Il y a aussi  deux miroirs montés sur pieds, et des lustres en fil de fer noir avec des petites bougies de chauffe-plat. C’est laid? Oui , c’est laid, moins toutefois que les costumes des hommes faits d’un invraisemblable mélange de pourpoints, avatars d’avatars de ceux du 17 ème siècle, de chemises/ cravate, et de pantalons et chaussures contemporaines. Les comédiennes sont un peu mieux loties mais guère…

  Quant au texte qui reste exemplaire de cette  langue magnifique qui est encore-mis à part une vingtaine de termes- largement la nôtre, il est, faute d’une véritable direction d’acteurs, le plus souvent mal dit. Personne n’est obligé de faire jouer une pièce écrite en alexandrins mais si on le fait , autant le faire bien. Quand on voit le soin extrême qu’a Brigitte Jaques quand elle s’empare d’un texte de Corneille, la façon qu’elle a de de rendre la moindre nuance de sentiment, la petite inflexion de voix  qui donnera tout son sens et toute sa musicalité aussi aux répliques des personnages!
Là, on est assez loin du compte; seule Nadine Darmon en Arsinoé sait ce que sont des  alexandrins et les dit magnifiquement, et les deux petits marquis Acaste et Clitandre ( Julien Léonelli et Sylvain Méallet) sont eux aussi impeccables, et ils donnent un souffle de jeunesse à une mise en scène qui en a bien besoin..

  Pour le reste de la distribution, cela dépend des moments… On veut bien admettre qu’Alceste ait quelque cinquante ans… encore que l’on comprenne mal, à cet âge-là, ses emportements et ses colères mémorables et , sauf le respect qu’on lui doit, cette Célimène, même très jolie, n’a rien d’une jeune femme d’une vingtaine d’années.Comme de plus, on fait  jouer  Valérie Durin  joue de façon assez stéréotypée, le compte n’y est pas, alors que c’est le personnage pivot de la pièce!
   Ce manque de clarté dans la diction, le côté peu crédible de  la plupart  des personnages, et un   rythme un peu poussif finissent par plomber le spectacle, et c’est vraiment dommage. pour une pièce de cette qualité!  Même la fameuse scène des portraits de la fin, où Célimène est prise au piège de  sa duplicité, est assez terne, alors que c’est le moment le plus flamboyant de la pièce. Bref, la mise en scène a quelque chose de  peu vivant et de figé.
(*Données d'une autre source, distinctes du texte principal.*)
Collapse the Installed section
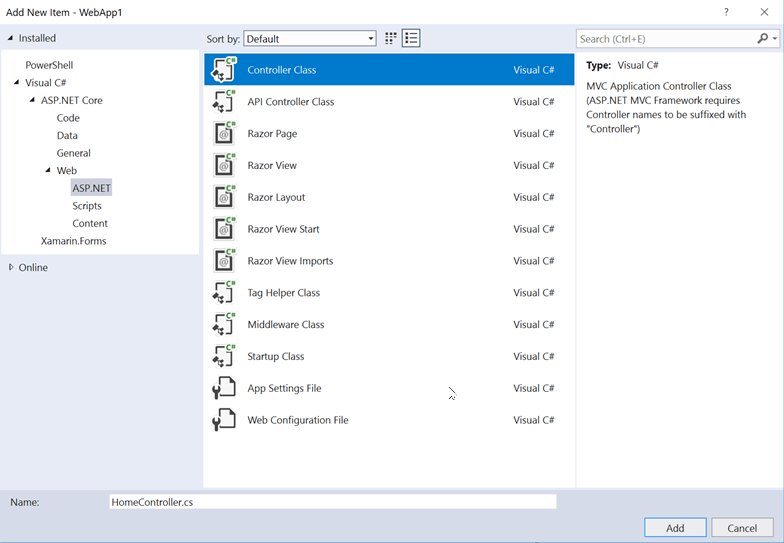The width and height of the screenshot is (784, 543). (11, 38)
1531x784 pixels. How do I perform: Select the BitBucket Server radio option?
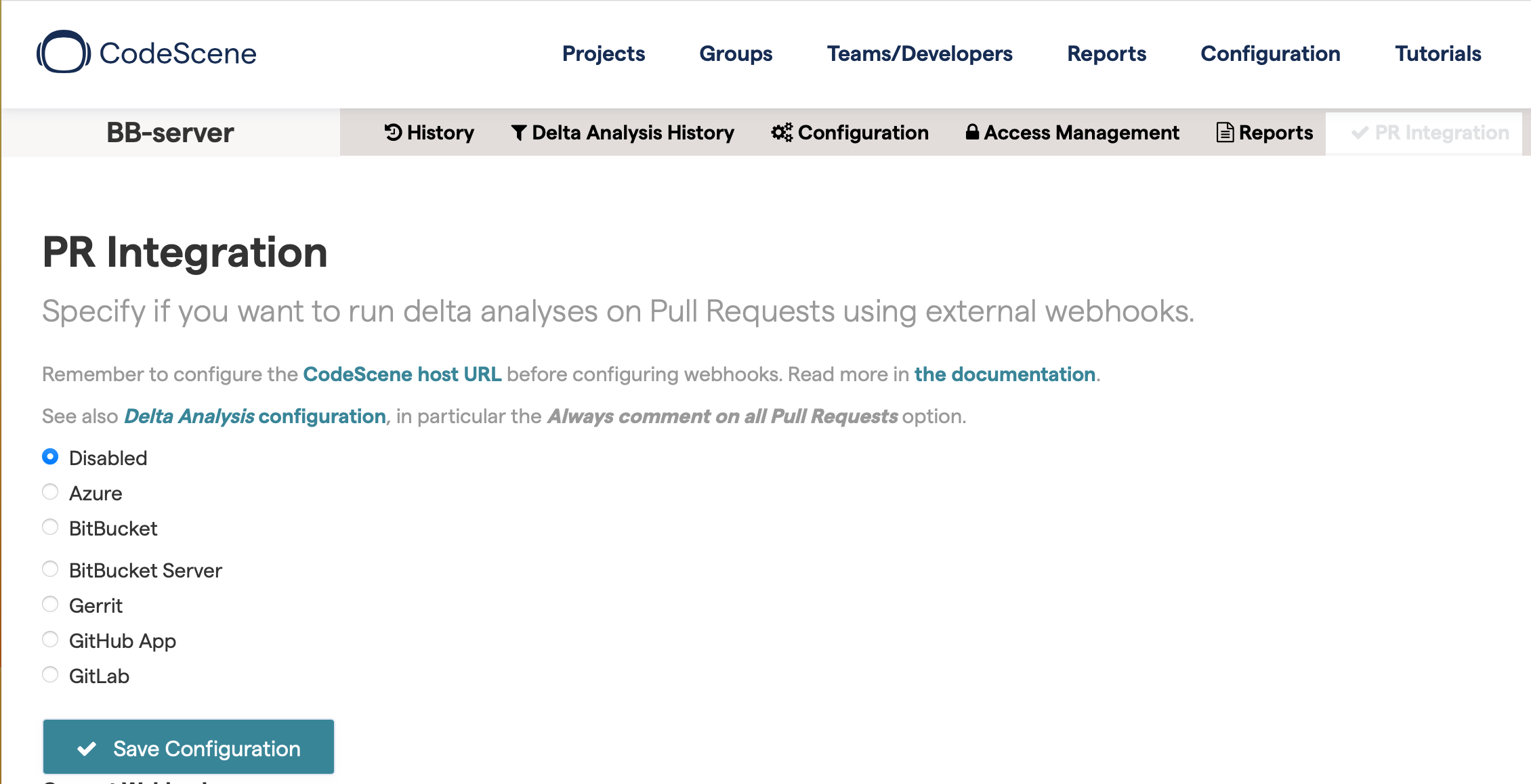[50, 569]
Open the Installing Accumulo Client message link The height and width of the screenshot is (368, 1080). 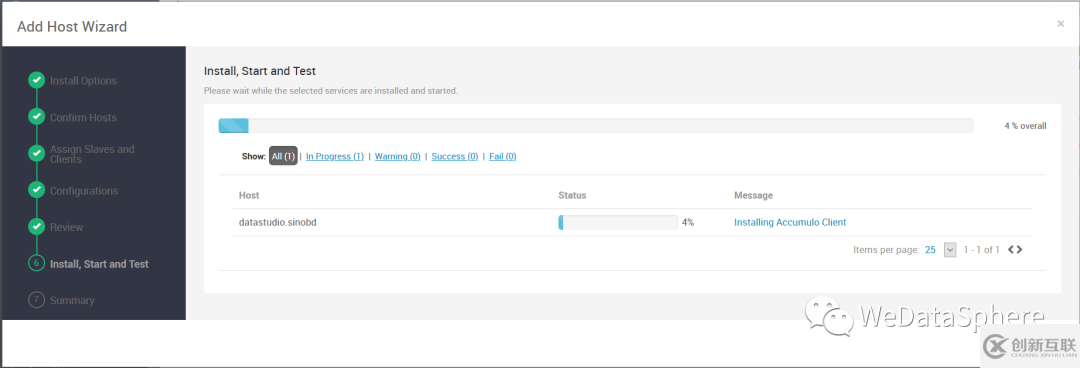(790, 223)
Le public plonge petit à petit dans une sorte de torpeur, et les jeunes personnes près de moi tombaient de sommeil…
   Le spectacle est-il encore susceptible d’améliorations? Visuellement non, formes et   couleurs du décor comme des costumes, et lumières  sont vraiment trop laids; sur le plan scénique, si Lypszyc voulait bien resserrer les boulons , c’est à dire faire vraiment travailler ses comédiens pour qu’ils disent enfin les vers comme ils doivent être dits, et pas dans ce médiocre à-peu-près, sa mise en scène y gagnerait déjà. Cela dit, on se demande comment il avait pu réaliser un remarquable Désiré de Sacha Guitry,  et deux ans après, nous offrir un Misanthrope aussi approximatif. 
  Alors à voir?  Très franchement, non. Et, même si le cœur vous en disait, n’y emmenez pas vos adolescents, et leurs copains, cousins, etc… ils vous ne le pardonneraient pas et risqueraient de donner raison à notre très aimé Président de la République…   Nous avons un Molière qui reste, quatre siècles après un auteur exceptionnel à la langue admirable mais le mettre en scène est un acte qui demande , et  une direction d’acteurs,  et une mise en scène d’une exigence absolue.Ce qui n’est pas le cas ici.

 

Philippe du Vignal

 

 Théâtre du Ranelagh  jusqu’au 21 mai.